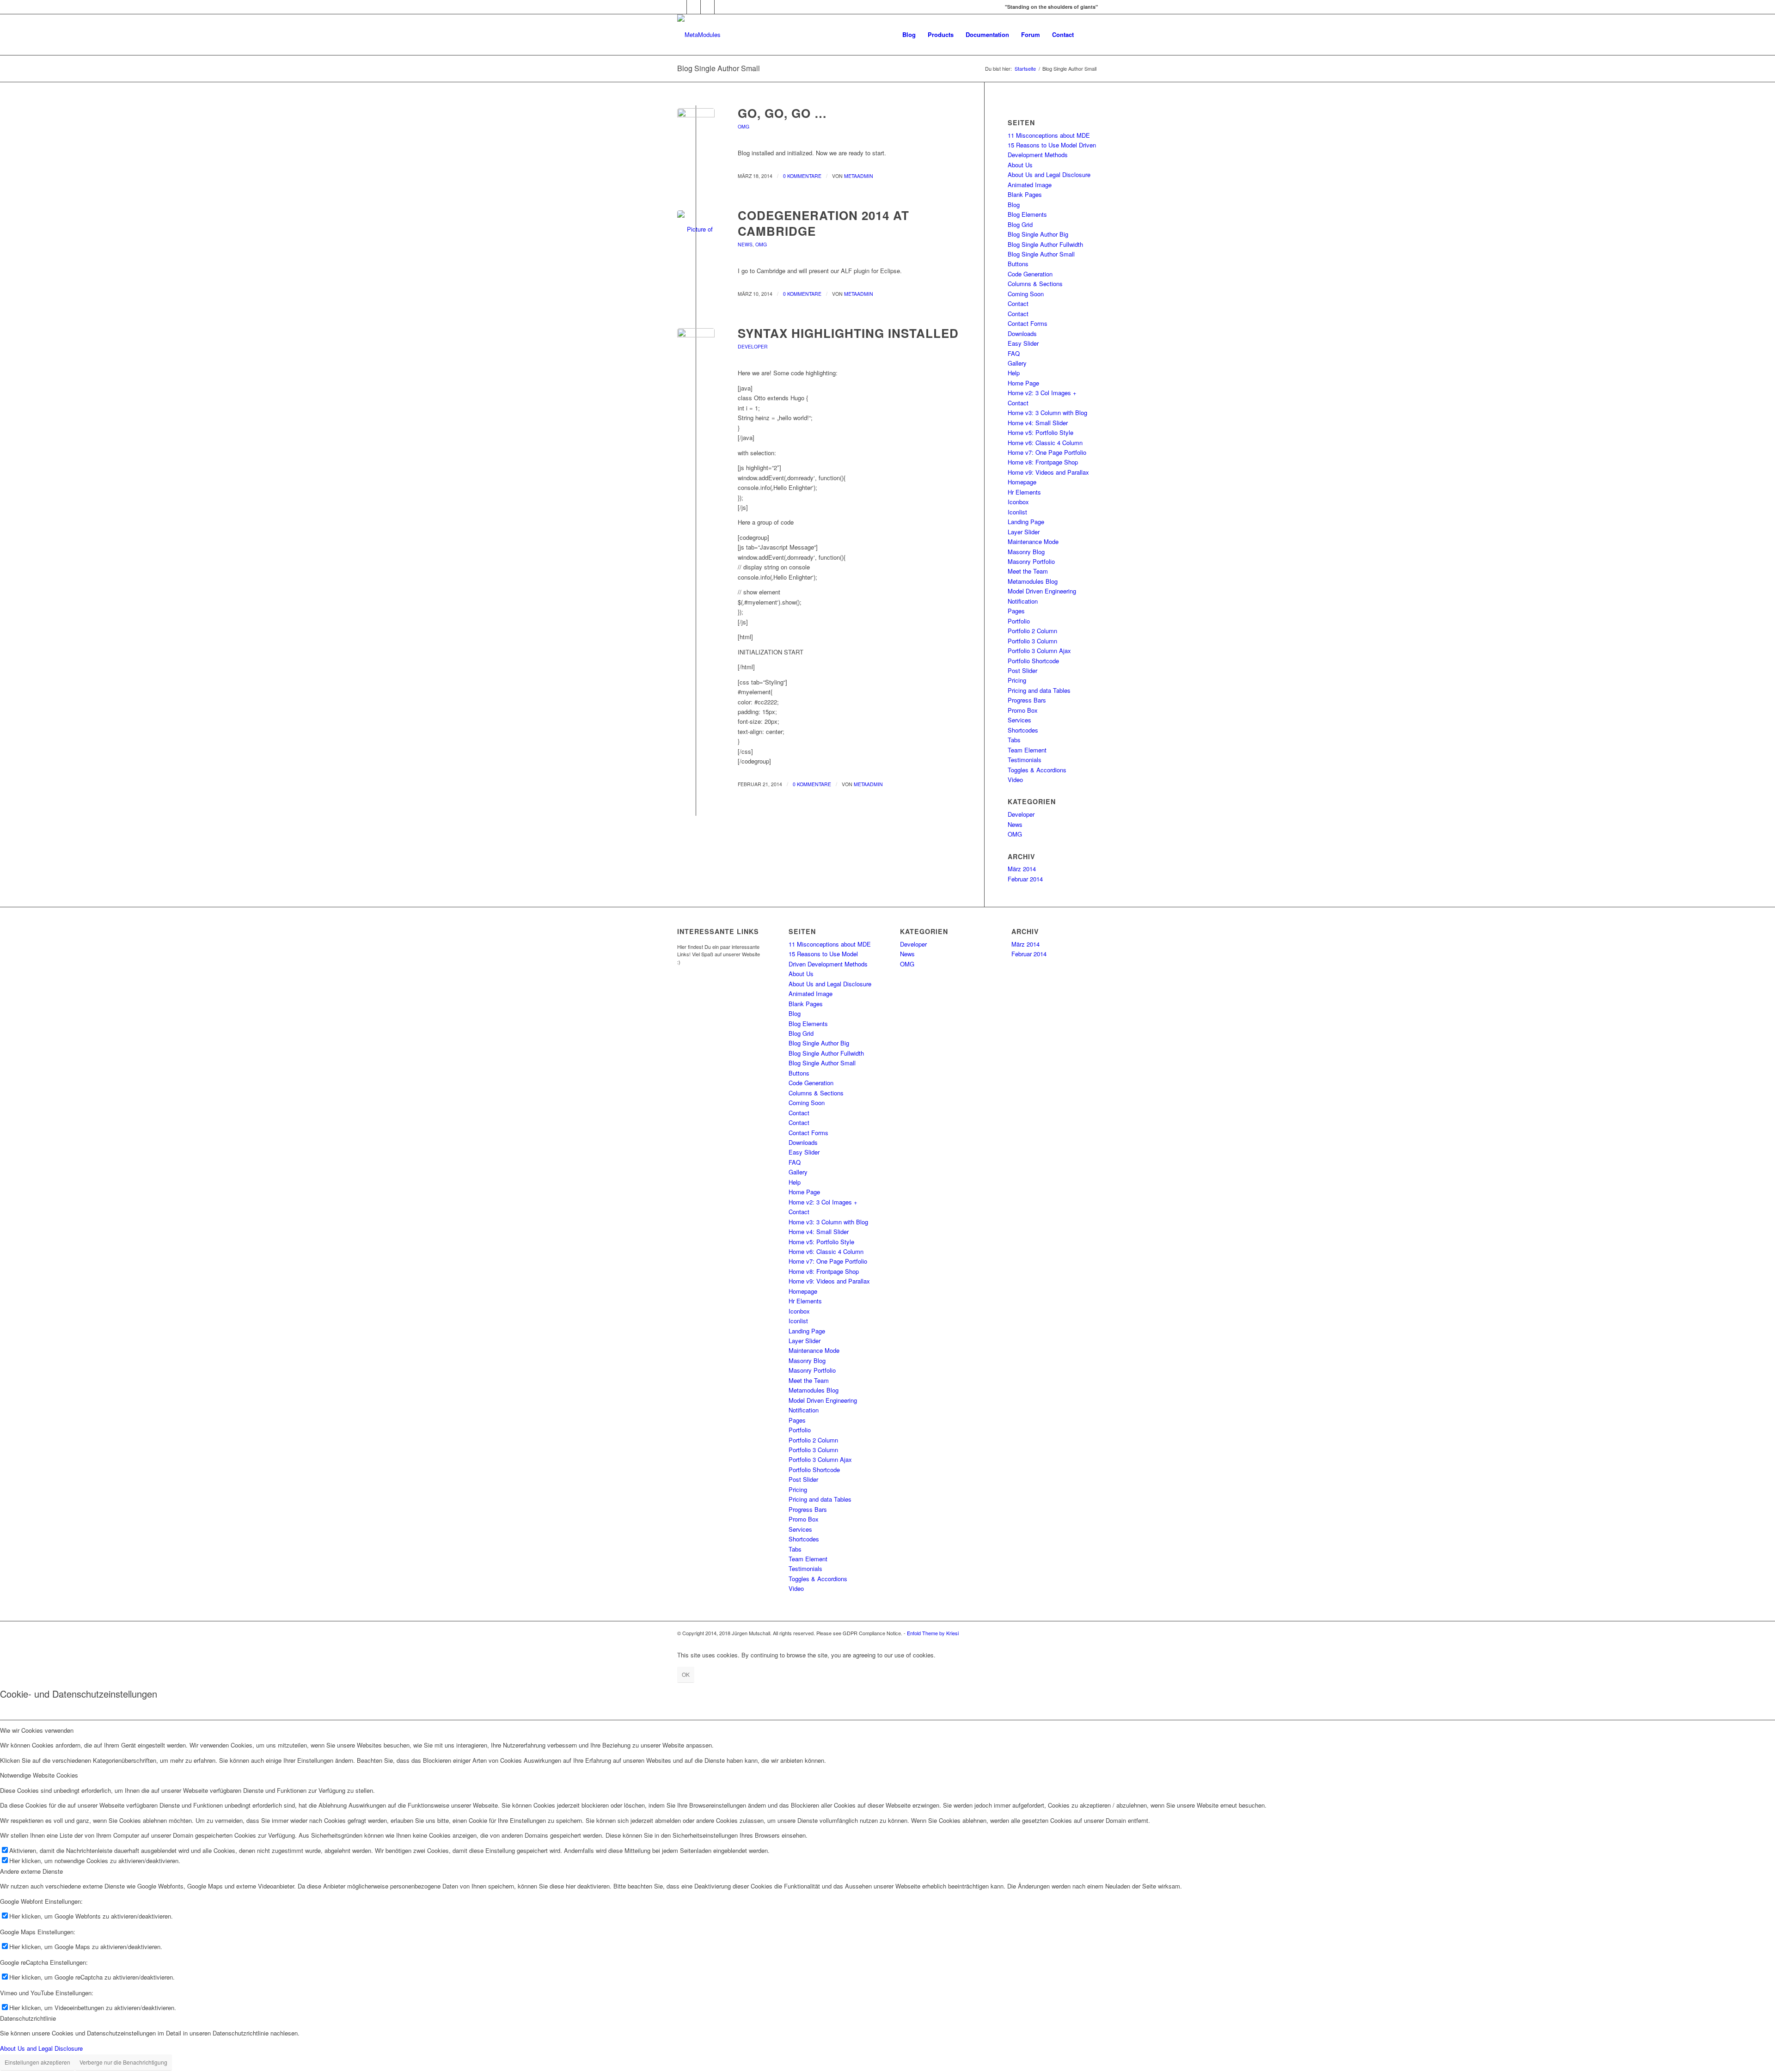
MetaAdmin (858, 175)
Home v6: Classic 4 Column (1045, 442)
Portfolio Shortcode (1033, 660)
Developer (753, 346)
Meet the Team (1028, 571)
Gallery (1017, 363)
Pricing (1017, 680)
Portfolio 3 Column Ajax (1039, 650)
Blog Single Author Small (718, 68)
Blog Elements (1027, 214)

- [TASK PROMPT]
Return a verbatim transcription of the data, omitting all images.

- [YOUR SOLUTION]
MetaAdmin (858, 175)
Home v6: Classic 4 Column (1045, 442)
Portfolio Shortcode (1033, 660)
Developer (753, 346)
Meet the Team (1028, 571)
Gallery (1017, 363)
Pricing (1017, 680)
Portfolio 3 Column Ajax (1039, 650)
Blog Single Author Small (718, 68)
Blog Elements (1027, 214)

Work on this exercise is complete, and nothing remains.